Task to carry out: Write out every one of the following records verbatim, preserving each line in its original form and order.

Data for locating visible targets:
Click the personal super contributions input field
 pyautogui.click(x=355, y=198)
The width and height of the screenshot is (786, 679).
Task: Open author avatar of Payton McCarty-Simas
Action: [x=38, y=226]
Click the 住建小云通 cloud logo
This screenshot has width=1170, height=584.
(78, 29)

Response:
Click the personal super contributions input field
 pyautogui.click(x=355, y=198)
The width and height of the screenshot is (786, 679).
Task: Open author avatar of Payton McCarty-Simas
Action: [x=38, y=226]
Click the 住建小云通 cloud logo
This screenshot has width=1170, height=584.
(78, 29)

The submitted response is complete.